*** DATA PROVIDED ***
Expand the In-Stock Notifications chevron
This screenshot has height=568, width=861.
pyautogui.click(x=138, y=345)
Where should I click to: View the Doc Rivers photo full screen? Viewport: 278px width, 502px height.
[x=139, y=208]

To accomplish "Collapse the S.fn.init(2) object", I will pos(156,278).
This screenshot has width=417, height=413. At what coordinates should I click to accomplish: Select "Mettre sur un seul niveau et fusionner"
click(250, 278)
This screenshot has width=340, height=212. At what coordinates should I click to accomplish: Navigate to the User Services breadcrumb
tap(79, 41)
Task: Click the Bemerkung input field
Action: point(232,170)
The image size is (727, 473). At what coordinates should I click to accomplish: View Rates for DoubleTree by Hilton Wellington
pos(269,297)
*** End of DATA PROVIDED ***
■ **PROBLEM**
All records shown above are to be repeated exactly.

■ **WRITTEN SOLUTION**
Expand the In-Stock Notifications chevron
This screenshot has height=568, width=861.
pyautogui.click(x=138, y=345)
Where should I click to: View the Doc Rivers photo full screen? Viewport: 278px width, 502px height.
[x=139, y=208]

To accomplish "Collapse the S.fn.init(2) object", I will pos(156,278).
This screenshot has width=417, height=413. At what coordinates should I click to accomplish: Select "Mettre sur un seul niveau et fusionner"
click(250, 278)
This screenshot has width=340, height=212. At what coordinates should I click to accomplish: Navigate to the User Services breadcrumb
tap(79, 41)
Task: Click the Bemerkung input field
Action: point(232,170)
The image size is (727, 473). At what coordinates should I click to accomplish: View Rates for DoubleTree by Hilton Wellington
pos(269,297)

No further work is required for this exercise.